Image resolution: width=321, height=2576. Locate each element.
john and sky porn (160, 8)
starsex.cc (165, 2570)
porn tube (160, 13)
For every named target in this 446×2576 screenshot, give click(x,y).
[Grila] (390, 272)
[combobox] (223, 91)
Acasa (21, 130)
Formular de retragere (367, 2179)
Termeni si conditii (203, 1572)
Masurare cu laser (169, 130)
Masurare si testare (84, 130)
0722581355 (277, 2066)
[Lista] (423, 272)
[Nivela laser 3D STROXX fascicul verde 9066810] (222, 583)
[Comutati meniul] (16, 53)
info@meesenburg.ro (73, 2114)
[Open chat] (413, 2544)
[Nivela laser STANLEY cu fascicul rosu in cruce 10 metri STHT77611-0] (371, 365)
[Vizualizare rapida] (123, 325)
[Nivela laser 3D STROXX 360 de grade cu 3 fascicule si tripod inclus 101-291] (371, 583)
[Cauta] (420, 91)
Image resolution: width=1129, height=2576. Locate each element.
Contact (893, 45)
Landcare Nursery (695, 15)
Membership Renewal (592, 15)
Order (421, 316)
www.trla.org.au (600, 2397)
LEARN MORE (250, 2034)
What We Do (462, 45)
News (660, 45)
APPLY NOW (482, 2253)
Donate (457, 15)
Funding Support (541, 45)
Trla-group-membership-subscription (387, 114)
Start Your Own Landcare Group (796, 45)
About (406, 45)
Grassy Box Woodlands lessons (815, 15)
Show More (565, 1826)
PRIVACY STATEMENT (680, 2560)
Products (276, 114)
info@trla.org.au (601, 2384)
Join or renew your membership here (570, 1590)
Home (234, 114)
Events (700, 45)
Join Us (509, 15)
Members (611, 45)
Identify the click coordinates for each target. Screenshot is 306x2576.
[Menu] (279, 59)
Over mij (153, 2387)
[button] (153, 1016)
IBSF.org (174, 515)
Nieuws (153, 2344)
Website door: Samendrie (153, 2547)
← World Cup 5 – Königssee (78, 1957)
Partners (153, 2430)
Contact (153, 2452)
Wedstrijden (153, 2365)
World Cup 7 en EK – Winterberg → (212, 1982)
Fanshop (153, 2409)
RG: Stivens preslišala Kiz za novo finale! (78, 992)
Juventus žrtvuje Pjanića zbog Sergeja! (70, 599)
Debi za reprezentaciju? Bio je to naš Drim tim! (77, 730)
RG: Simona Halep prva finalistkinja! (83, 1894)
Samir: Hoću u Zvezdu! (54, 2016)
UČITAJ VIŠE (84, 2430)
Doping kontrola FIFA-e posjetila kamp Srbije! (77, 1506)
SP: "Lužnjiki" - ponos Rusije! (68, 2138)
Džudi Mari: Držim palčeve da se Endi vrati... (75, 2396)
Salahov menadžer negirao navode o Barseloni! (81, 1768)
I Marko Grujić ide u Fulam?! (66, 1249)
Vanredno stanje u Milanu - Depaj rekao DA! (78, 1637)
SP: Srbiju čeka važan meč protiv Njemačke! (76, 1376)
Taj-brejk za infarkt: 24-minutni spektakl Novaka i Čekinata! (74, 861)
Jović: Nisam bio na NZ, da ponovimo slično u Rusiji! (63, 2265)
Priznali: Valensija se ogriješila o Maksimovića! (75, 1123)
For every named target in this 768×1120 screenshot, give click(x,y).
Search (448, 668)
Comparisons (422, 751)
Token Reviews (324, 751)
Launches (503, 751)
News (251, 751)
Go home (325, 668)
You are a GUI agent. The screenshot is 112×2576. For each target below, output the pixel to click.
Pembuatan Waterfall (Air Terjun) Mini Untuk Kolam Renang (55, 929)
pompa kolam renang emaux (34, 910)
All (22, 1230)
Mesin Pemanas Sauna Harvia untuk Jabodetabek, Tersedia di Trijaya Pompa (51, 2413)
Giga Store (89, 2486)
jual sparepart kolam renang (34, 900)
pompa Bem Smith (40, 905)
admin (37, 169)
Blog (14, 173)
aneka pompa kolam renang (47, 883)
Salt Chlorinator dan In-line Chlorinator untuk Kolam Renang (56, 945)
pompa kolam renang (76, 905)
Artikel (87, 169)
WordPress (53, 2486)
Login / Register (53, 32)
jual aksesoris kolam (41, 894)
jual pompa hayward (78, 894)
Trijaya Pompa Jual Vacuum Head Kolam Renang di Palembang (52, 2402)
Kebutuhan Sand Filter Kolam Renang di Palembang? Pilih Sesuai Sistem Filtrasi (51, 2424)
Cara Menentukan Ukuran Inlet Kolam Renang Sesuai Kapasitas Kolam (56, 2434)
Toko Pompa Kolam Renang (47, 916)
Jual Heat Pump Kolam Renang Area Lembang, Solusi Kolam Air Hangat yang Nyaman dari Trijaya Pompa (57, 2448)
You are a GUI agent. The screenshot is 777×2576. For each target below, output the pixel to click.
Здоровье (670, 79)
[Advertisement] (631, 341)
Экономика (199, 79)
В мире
━━━━━━
- [How to complete this task] Each line in the listing above that includes "output" is to be copied.

- [Answer section]
You are a GUI agent. The screenshot is 112×2576. For each target below, output the pixel to click.
You are a GUI agent. The screenshot is 777×2576. For each target below, output the pixel to click.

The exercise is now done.